The Internet is an unregulated public space where lewd, sexist and racist language is pervasive. In the eyes of some it is similar to the American Wild West where abuses might be avenged or go punished in a place with little enforced regulation. The danger of a forum that allows for such anonymity is that it becomes a perfect tool for attackers, whose victims are often women, people of color and members of the LGBTQ community.

A particular area of such targeted online abuse, known as “revenge porn,” is currently gaining media attention and is at the center of legislative reform in more than a dozen states, including Illinois, that define revenge porn as the unauthorized and non-consensual distribution of nude or sexually explicit material, often the result of an ex-lover’s attempt at revenge. California and New Jersey were the first states to pass laws to protect victims, followed recently by Texas and Alaska.

Revenge porn can be distributed in a number of ways. Currently, the most recognized form of harassment involves websites that host photographs and the identifying information of victims. and copycat website are well-known examples. In both cases, where the founders of the sites extorted victims for the removal of their images and information, law can more easily define legal protection in favor of victims based on extortion regulations.

But other forms of revenge porn highlight gaps in current law. In some cases, victims are targeted without using a host Internet site, and harassers spread content directly to family, friends and employers. On social media sites and Internet forums private images and identifying information can be shared among potentially millions of viewers.

Whether such harassment comes through host websites or direct channels, mounting research and testimony has documented revenge porn’s side effects on the lives of victims, including severe emotional distress, loss of employment, changing of one’s name and even suicide.

A current student at the School of the Art Institute of Chicago, who wishes to remain anonymous, shared her frustration about the pervasiveness of revenge porn: “I am very careful about where I share my identity online. I am constantly concerned that wherever my name appears, it creates a new opportunity for my ex to humiliate me by sharing photographs.” The victim had a long-distance relationship with a partner where she shared intimate photographs under the assumption of privacy.

Since the relationship ended more than two years ago, those photographs have been shared publicly on social media sites and sent directly to family, friends, employers and even to her landlord. After trying to find help for years, she has learned that her only course of “retribution” is a civil suit, which she cannot pay for. “It has been devastating to be threatened over and over, knowing that I have no legal protection against this type of sexual abuse, simply because the abuse only exists online,” she says.

Currently, neither federal or state legal systems are prepared to defend victims of this reprehensible behavior. Illinois Representative Scott Drury was quoted in the Chicago Tribune as saying, “Legislation is needed in Illinois. It’s needed everywhere and on a federal level. I think it is a big problem. It ruins people’s lives. So we need to do something to help.”

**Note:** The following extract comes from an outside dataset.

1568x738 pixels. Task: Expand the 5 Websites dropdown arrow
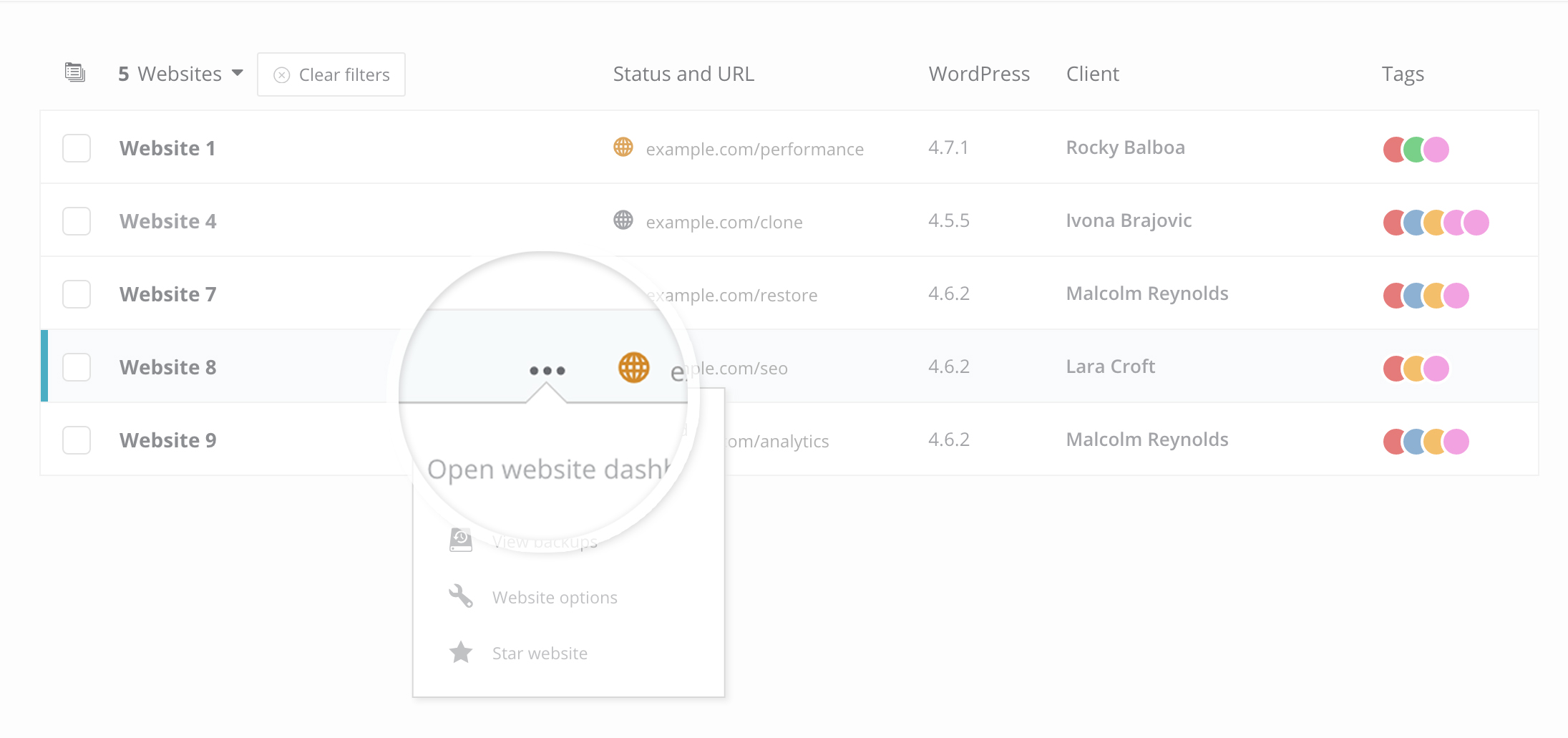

Legislative reform is gaining traction nationally in large part due to the efforts of nonprofit advocacy groups such as End Revenge Porn and the Cyber Civil Rights Initiative. In February, a bill sponsored by Illinois Sen. Michael Hastings passed in the Senate 52-0 to make the posting of nude or sexually explicit photographs on Internet host sites such as a Class 4 felony punishable by up to three years in prison and a $25,000 fine.

At press time, an expanded bill sponsored by Rep. Drury written with the help of Mary Anne Franks, Cyber Civil Rights advocate and Associate Professor of Law at the University of Miami in the Illinois Judicial Committee for review. Similar to the bill already passed in the Senate, Rep. Drury’s version covers victims more broadly, protecting images shared through targeted harassment in addition to images on host sites as protected under Sen. Hastings’ legislation.

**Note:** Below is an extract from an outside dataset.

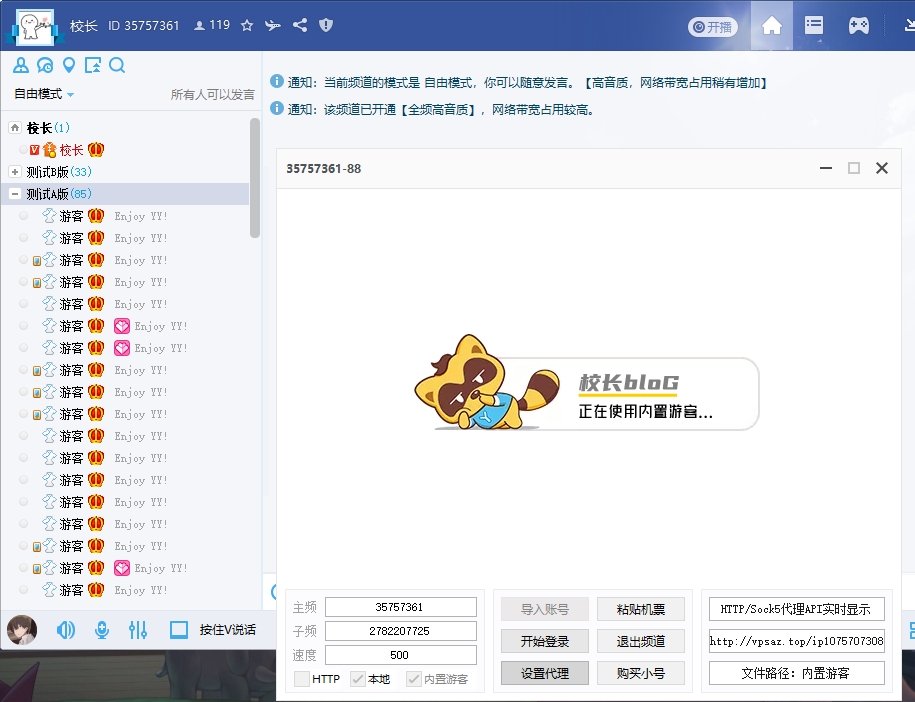Open the audio mixer settings icon
The image size is (915, 702).
point(138,630)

There are, however, some opponents to this legislation. Lee Rowland, a Staff Attorney with the American Civil Liberty Union’s (ACLU) Speech, Privacy and Technology Project (SPT), was quoted recently on National Public Radio warning that anti-revenge porn legislation is “spreading like wildfire.” Rowland cautioned that if legislation is created to restrict the sharing of what are lawfully owned images, it comes dangerously close to an infringement on the right to free speech.

The definition of the SPT project on the ACLU website states its dedicated goal as “expanding the right to privacy and increasing the control that individuals have over their personal information; and ensuring that civil liberties are enhanced rather than compromised by new advances in science and technology.” It would be difficult for Rowland to argue that legislation to protect victims of revenge porn, where the sole aim of expression is to threaten and humiliate victims by exposing the most private segment of their lives – their intimate sexual relationships – conflicts in any way with privacy goals underlined by the SPT.

In forums that debate the need for revenge porn legislation, a common argument is that if a victim chose to share photographs, that person knowingly exposed themselves to risk. Given the statistics for revenge porn gathered by the University of Maryland, which reveal 80 percent of victims are women, this opinion perpetuates dangerous paradigms in which women are limited in the ways they can express themselves sexually. As addressed by advocacy groups like End Revenge Porn, this reflects a form of derogatory victim blaming, similar to the perception that if a woman dresses in a provocative manner she is asking to be sexually assaulted.

Issues surrounding revenge porn legislation may become more important in the future. The strength of laws pending nationwide will be a critical reflection of where we as a culture stand on positions of basic civil rights, Internet privacy, sexual violence and gender rights.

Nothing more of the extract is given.